So often, things in life don’t go as planned. As someone that has historically been a planner, this has not always been an enjoyable fact of life. I think in the last year, leading up in particular to the past few months, I have rebelled against that in the completely appropiate (read: illogical) way of planning more on things that can’t really be planned, and then inevitably incurring added stress and anxiety. I developed the talent of taking the simplest of things, such as dinner, and making them representative of something so much larger when that thing could, simply, just be dinner. Somewhere along the way, I realized the thoughts I was thinking to try and make myself feel better were in fact making me feel worse. So I tried to adjust. I knew I wouldn’t be able to completely change my natural inclination towards some points of certainty, but that I could very much shift my perspective to a more productive, less stress-inducing one. 
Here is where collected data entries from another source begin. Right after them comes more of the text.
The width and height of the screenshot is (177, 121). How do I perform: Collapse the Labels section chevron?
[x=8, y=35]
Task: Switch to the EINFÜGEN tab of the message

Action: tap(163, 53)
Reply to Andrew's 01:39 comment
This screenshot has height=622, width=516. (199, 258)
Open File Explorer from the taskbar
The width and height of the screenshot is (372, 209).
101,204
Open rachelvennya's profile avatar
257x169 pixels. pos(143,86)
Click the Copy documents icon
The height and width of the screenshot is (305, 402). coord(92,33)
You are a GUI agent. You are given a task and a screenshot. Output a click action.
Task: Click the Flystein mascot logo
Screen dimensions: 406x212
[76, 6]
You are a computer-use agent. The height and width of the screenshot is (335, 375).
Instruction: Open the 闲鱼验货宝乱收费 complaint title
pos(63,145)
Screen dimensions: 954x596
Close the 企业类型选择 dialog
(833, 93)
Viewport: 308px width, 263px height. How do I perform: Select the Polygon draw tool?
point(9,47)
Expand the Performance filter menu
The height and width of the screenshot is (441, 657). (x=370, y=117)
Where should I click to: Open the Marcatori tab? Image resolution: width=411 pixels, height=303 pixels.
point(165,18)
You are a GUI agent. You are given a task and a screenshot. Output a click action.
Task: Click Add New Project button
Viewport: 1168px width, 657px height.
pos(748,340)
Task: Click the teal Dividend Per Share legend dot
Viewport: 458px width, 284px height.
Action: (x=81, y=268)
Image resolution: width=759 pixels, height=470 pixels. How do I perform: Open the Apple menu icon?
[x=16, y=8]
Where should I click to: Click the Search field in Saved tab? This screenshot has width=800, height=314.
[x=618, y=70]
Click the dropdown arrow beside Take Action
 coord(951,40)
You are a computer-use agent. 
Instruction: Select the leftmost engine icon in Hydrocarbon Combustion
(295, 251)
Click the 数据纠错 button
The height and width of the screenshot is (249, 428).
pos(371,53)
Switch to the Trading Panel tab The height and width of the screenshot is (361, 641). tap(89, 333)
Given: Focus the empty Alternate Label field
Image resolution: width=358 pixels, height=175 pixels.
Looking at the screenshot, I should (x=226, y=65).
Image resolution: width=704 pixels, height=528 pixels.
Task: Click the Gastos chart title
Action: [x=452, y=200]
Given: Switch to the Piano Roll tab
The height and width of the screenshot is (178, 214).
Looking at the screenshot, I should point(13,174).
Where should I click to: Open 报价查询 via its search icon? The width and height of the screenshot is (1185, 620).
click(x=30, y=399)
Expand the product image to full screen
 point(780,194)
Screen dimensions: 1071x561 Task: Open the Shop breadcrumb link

I was texting with a friend this weekend about a situation I’ve found myself in (~ cryptic ~), and I said: “Ok! I have had my daily thoughts on this. I know I can keep going on forever but I’m really working on compartmentalizing (in a healthy way) and not letting something I can’t control take over my thoughts.” Her response: “Exactly. What ya gonna do. Nothing right this second.”And she was, as she usually is, right. This is not to say forward thinking is bad; just that, there is  so much out of our control, and it is hardly productive to spend too much energy on those things. Whether I will always live in New York is, broadly, one of those things.

Yesterday, I walked home with my friend Eva who had recently expressed annoyance with New York. “I’m leaving,” she told me. We were on 2nd street, headed East, and we passed one of the many community gardens in the East Village. There was a crowd inside, so we paused, curious, at the entrance, and listened to the jazz players and respectful hush among this gathering of strangers. When we left, Eva made a noise and I couldn’t help but smile knowingly. “Ok, maybe I’m not leaving just yet,” she said. 

This month marks my fourth year in this city. Rather than imposing an absolute, I’m trying to live as if I am both leaving and not leaving. And addressing my shifting thoughts around New York has helped me as I address how much else in my life is shifting; a lot is up in the air, so little is certain, and most things I can’t predict. I might leave New York in the next few years; I might never leave. But for now, I am here. 


an unplanned weekend

I have absolutely no plans this weekend.

I was supposed to go to DC and visit my friend Gaby but, through a series of so-unfortunate-they're-almost laughable events (a story for another time), I had to reschedule for mid-September. 

And so — my weekend is completely free.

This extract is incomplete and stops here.